- Collection entries -
-*-

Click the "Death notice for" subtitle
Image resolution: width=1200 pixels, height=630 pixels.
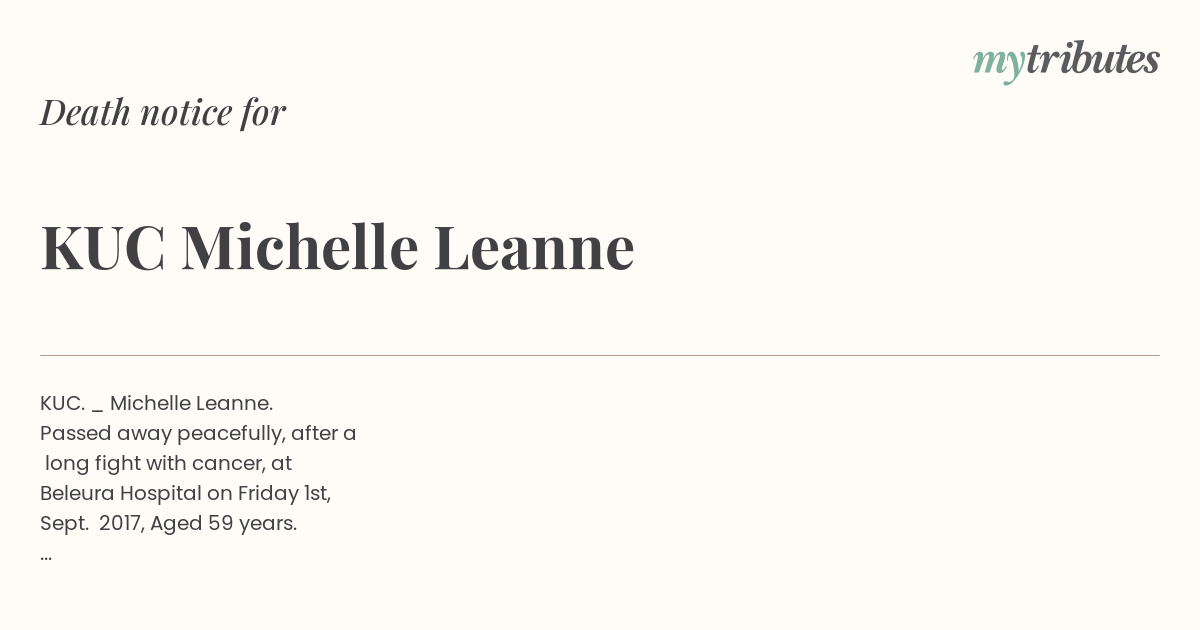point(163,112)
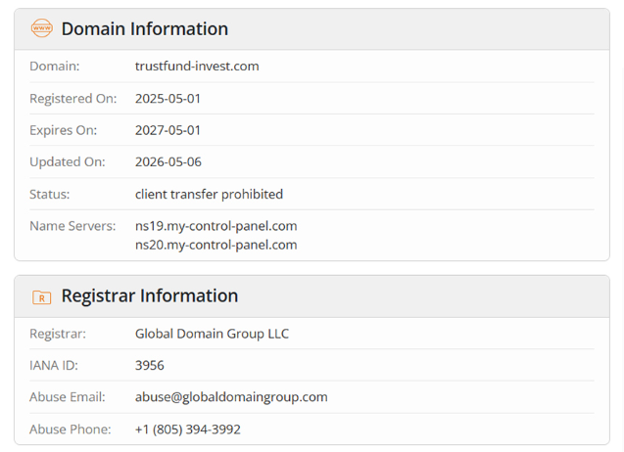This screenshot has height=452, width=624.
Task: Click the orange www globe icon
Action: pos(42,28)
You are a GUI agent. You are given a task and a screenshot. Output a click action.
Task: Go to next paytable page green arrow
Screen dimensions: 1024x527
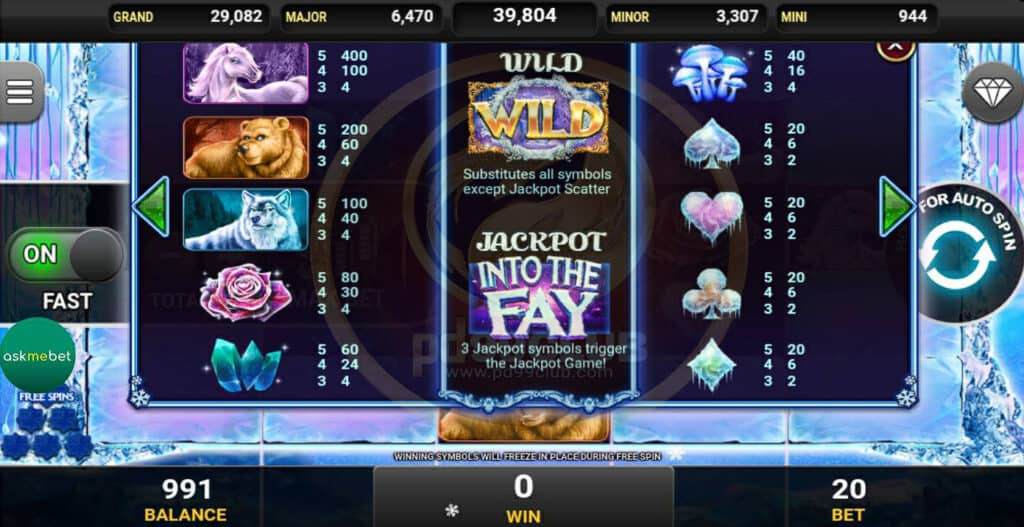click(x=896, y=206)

-*-

- What is expected -
With pictures omitted, restate word for word every line above from the one containing "You are a GUI" to the end of the entries.

- Reply -
You are a GUI agent. You are given a task and a screenshot. Output a click action.
Task: Go to next paytable page green arrow
Screen dimensions: 1024x527
click(x=896, y=206)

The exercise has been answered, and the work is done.